Quote from commiebat:
I think there is a difference. When people are looking for an income generating strategy they typically want month-to-month growth with minimal drawdowns, and preferably positive cash flow. Growth strategies tend to be more risk-tolerant and tolerant of short-term drawdowns on the way to long-term gains, and they tend to be more fully invested.
I used to think the same thing until I gained a lot more experience. If trading skill isn't considered, there is a direct relation between risk and reward. It doesn't matter whether you consider a particular strategy a growth strategy, or an income strategy.
Under the strictest guidelines, an income strat should guarantee income. This can only be accomplished via bonds, CDs, annuities, etc... This would make the OPs question pointless as these aren't strategies, but rather the only instruments that qualify.

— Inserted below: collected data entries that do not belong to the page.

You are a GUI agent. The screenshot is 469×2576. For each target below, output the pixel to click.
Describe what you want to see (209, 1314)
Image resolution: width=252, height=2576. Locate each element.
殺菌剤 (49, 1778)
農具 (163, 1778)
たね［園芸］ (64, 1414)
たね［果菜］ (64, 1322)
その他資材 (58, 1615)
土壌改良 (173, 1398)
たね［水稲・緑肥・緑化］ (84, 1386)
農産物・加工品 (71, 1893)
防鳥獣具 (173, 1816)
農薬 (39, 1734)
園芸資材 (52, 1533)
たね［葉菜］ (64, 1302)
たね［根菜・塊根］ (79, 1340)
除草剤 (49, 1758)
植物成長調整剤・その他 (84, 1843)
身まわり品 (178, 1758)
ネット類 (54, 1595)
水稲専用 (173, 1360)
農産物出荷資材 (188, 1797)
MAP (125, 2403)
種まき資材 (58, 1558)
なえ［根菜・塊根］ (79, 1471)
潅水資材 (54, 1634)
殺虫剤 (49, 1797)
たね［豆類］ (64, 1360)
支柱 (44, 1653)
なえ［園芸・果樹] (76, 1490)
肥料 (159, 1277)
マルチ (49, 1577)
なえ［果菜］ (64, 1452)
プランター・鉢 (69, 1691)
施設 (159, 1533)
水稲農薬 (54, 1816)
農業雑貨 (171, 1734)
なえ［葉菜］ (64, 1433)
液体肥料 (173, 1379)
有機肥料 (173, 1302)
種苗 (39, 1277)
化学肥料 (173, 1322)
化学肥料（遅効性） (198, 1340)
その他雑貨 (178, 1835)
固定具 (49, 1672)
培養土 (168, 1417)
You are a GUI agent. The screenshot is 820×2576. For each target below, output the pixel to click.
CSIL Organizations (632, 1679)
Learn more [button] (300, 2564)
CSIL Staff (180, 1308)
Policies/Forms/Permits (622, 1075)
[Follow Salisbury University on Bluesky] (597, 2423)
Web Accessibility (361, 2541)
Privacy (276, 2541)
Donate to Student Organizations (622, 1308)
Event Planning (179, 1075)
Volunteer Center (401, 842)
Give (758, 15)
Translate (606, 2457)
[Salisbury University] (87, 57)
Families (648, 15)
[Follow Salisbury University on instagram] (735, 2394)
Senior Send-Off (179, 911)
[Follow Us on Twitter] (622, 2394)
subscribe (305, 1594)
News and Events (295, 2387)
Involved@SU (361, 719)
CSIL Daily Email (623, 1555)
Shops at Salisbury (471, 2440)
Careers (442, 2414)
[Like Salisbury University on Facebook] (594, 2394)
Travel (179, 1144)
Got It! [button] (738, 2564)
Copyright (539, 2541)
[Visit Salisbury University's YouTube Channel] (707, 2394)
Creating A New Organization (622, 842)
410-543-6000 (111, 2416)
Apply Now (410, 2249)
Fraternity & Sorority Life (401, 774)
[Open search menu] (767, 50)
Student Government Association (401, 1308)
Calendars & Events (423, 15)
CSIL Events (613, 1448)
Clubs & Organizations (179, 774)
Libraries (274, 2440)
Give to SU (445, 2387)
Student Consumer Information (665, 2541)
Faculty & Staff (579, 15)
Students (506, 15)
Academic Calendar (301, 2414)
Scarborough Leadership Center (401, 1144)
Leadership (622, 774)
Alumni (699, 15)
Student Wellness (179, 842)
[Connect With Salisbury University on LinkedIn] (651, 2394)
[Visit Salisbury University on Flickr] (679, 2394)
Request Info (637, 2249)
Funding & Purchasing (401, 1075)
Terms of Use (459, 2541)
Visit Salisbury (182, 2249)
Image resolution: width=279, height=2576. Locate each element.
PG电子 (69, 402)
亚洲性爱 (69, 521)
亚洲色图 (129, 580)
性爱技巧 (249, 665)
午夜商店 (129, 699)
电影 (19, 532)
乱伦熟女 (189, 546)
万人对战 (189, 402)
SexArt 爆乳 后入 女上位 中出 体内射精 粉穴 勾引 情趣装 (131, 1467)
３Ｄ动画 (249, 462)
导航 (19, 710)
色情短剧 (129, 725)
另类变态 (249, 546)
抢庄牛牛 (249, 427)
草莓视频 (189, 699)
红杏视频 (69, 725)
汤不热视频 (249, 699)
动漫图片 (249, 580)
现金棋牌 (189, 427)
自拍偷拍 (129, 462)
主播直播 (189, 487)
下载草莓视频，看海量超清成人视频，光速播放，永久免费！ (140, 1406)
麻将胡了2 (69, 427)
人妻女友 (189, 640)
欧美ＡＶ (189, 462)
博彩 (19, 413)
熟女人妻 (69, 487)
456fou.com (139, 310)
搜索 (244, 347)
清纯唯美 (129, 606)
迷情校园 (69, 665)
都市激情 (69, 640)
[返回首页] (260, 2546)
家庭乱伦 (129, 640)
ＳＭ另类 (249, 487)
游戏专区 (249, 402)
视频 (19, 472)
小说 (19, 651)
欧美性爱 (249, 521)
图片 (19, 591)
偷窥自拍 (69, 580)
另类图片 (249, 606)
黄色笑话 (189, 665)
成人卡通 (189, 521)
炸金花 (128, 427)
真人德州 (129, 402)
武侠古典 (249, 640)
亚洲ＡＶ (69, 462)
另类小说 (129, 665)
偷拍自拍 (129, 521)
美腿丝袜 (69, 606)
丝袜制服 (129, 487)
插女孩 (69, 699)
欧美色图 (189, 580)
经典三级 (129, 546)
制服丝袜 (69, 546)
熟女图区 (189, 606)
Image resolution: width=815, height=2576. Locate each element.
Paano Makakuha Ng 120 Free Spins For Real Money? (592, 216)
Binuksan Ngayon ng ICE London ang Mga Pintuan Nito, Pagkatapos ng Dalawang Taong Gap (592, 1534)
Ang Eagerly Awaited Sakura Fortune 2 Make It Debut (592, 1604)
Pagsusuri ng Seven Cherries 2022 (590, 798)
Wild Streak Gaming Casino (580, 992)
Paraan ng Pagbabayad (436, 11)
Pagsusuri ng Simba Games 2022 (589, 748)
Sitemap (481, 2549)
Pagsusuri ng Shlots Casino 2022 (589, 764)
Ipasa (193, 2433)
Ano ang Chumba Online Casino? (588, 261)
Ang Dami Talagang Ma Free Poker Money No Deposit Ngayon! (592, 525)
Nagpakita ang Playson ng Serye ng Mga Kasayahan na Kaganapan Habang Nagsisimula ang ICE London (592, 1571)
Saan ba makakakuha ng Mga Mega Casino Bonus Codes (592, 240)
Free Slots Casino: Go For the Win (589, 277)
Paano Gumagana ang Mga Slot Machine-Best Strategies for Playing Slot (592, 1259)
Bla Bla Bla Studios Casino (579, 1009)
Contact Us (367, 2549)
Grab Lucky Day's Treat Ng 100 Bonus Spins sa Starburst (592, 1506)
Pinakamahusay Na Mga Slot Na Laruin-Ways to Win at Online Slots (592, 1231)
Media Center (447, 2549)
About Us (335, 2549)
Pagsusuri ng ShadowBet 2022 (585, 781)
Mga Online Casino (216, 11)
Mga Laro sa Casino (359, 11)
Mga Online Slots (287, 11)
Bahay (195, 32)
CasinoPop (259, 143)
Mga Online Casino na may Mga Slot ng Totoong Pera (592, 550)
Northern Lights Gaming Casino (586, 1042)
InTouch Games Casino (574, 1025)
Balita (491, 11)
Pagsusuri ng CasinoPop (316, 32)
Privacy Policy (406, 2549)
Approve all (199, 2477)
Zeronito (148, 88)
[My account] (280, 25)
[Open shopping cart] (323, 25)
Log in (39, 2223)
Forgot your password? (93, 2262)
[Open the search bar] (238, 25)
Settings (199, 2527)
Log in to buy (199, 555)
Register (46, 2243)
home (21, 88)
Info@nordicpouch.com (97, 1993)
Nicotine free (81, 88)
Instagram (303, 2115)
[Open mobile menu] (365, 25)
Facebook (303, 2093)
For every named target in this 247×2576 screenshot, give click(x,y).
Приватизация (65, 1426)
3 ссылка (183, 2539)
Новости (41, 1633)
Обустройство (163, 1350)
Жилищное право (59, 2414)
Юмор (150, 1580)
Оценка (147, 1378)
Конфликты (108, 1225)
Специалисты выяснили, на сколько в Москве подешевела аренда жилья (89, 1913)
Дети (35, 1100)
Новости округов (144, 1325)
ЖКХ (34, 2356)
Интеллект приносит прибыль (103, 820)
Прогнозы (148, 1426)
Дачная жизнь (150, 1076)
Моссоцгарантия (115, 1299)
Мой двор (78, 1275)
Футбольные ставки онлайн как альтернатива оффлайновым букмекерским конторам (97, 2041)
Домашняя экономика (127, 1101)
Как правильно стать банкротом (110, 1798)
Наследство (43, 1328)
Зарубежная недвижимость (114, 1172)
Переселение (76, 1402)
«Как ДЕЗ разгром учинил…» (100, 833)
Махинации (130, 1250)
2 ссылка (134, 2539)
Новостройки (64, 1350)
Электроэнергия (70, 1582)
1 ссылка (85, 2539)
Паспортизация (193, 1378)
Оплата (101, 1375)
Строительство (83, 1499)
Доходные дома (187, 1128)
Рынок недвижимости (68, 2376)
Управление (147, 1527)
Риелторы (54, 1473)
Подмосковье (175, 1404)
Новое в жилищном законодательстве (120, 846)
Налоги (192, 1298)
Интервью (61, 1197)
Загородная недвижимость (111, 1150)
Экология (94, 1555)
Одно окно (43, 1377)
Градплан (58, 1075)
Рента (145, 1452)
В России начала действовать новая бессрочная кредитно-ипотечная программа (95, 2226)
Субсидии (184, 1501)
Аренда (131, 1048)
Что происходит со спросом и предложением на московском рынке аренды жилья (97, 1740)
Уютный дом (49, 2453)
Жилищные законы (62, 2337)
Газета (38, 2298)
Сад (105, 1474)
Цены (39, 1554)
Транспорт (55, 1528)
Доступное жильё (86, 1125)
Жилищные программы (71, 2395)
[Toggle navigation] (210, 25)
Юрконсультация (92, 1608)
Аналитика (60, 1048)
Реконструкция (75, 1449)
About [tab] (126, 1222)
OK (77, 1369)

Which leads to the next point. These instruments require one to be fully invested. So under the strict income strat guidelines, the income strat requires greater capital allocation than your proposed growth strats.
If we are talking about assuming risk other than purchasing power risk, growth strats shouldn't be any more tolerant than income strats to drawdown. The reason is that additional tolerance to risk means greater potential for gains, by definition. If the person is targeting the same gains, he shouldn't tolerate additional risk simply because his objective is longer term.
Consider the following:
A certain strat requires 1 trade/day and 9 out of 10 months gains 3%
Another strat makes 1 trade/month that returns 3% and wins 9 out of 10 months.
Still another has an average holding period of 3 months, but still gains 3% 9 out of 10 months.
Which one is the income strat and which is the growth strat? It is impossible to know. The only way to tell the difference is whether the trader removes gains or compounds them. If the gains are re-invested it is a growth strat. If they are withdrawn, it is an income strat.
Regardless, neither is by definition more/less risky than the other.